En este clima político de tensión e incertidumbre, el interrogante que queda en el aire es quién ganará este pulso de poder entre la CICIG y el MP, con el respaldo de la sociedad civil y la comunidad internacional, por una parte, y los actores corruptos que ven sus intereses amenazados por las acciones de la comisión.

“El hecho de que la CICIG haya sido exitosa no quiere decir que los funcionarios corruptos estén ondeando una bandera blanca y vayan a desaparecer. Al contrario, se han realineado y atrincherado y no han desaparecido.
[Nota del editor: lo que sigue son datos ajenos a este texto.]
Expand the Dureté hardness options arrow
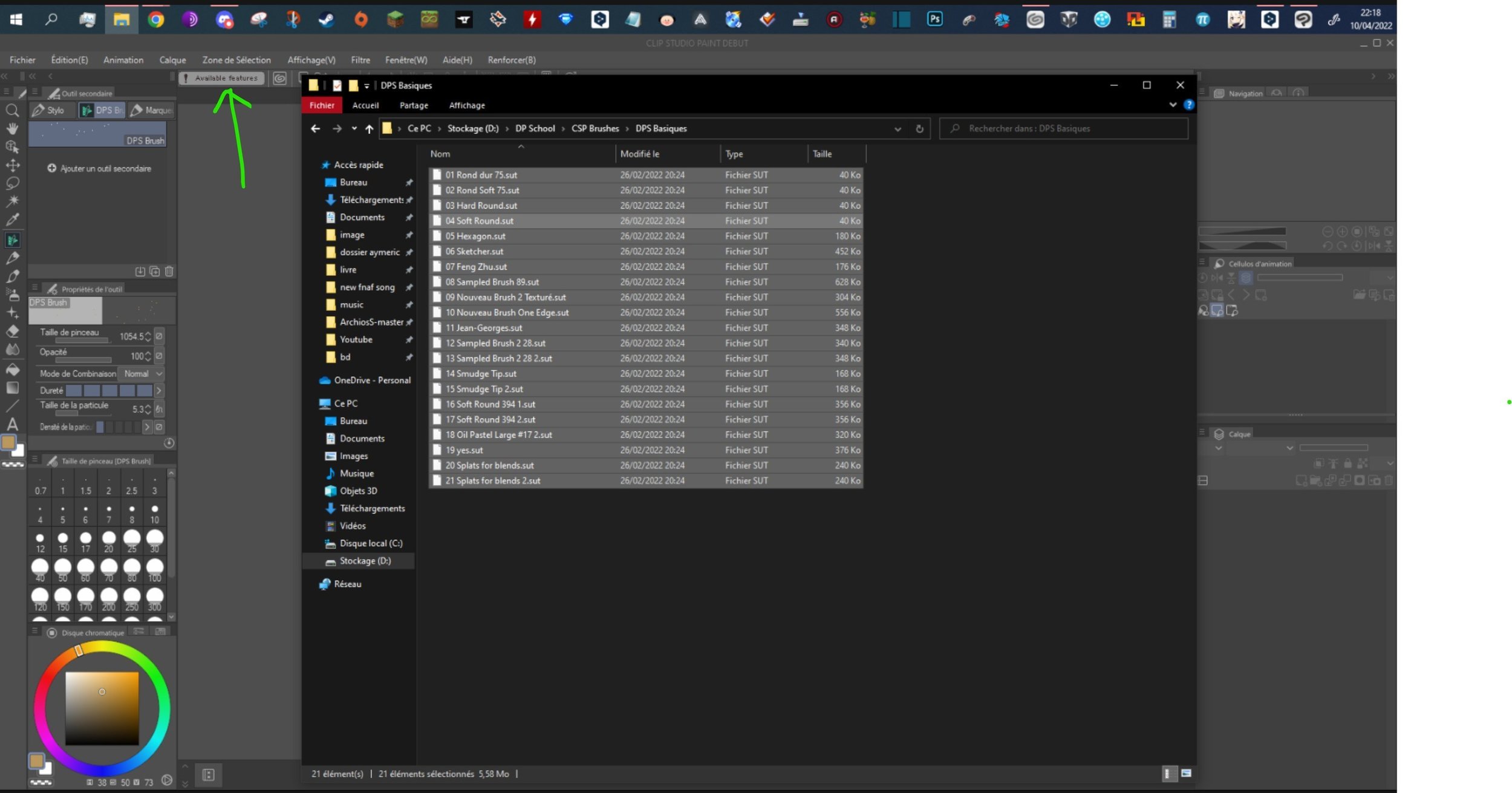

La CICIG necesita un fuerte apoyo por parte de la comunidad internacional y de la sociedad civil y sin ese apoyo difícilmente logrará sobrevivir”, advierte Olson.

La expulsión de la CICIG significaría un grave retroceso en los procesos penales contra el expresidente Pérez Molina y la exvicepresidenta Baldetti, entre otros casos. “El sistema de justicia podría fragmentarse, pues los cientos de exfuncionarios, incluyendo un expresidente, varios ministros y diputados, así como poderosos empresarios que están siendo procesados y algunos ya condenados, ejercerían una presión irresistible sobre jueces y magistrados con el propósito de revertir los procesos penales y ganar su impunidad”, afirma Gutiérrez.

“Envalentonados, los diputados que vimos votar a favor de las leyes de la impunidad, tomarían control del presupuesto nacional para fines corruptos, y en el peor escenario, se consolidaría la reconfiguración cooptada del Estado; es decir, la alineación de agentes estatales y redes criminales externas ya no sólo para fines de corrupción sino de legitimación de sus intereses a través de leyes, programas y políticas públicas”, advierte el analista.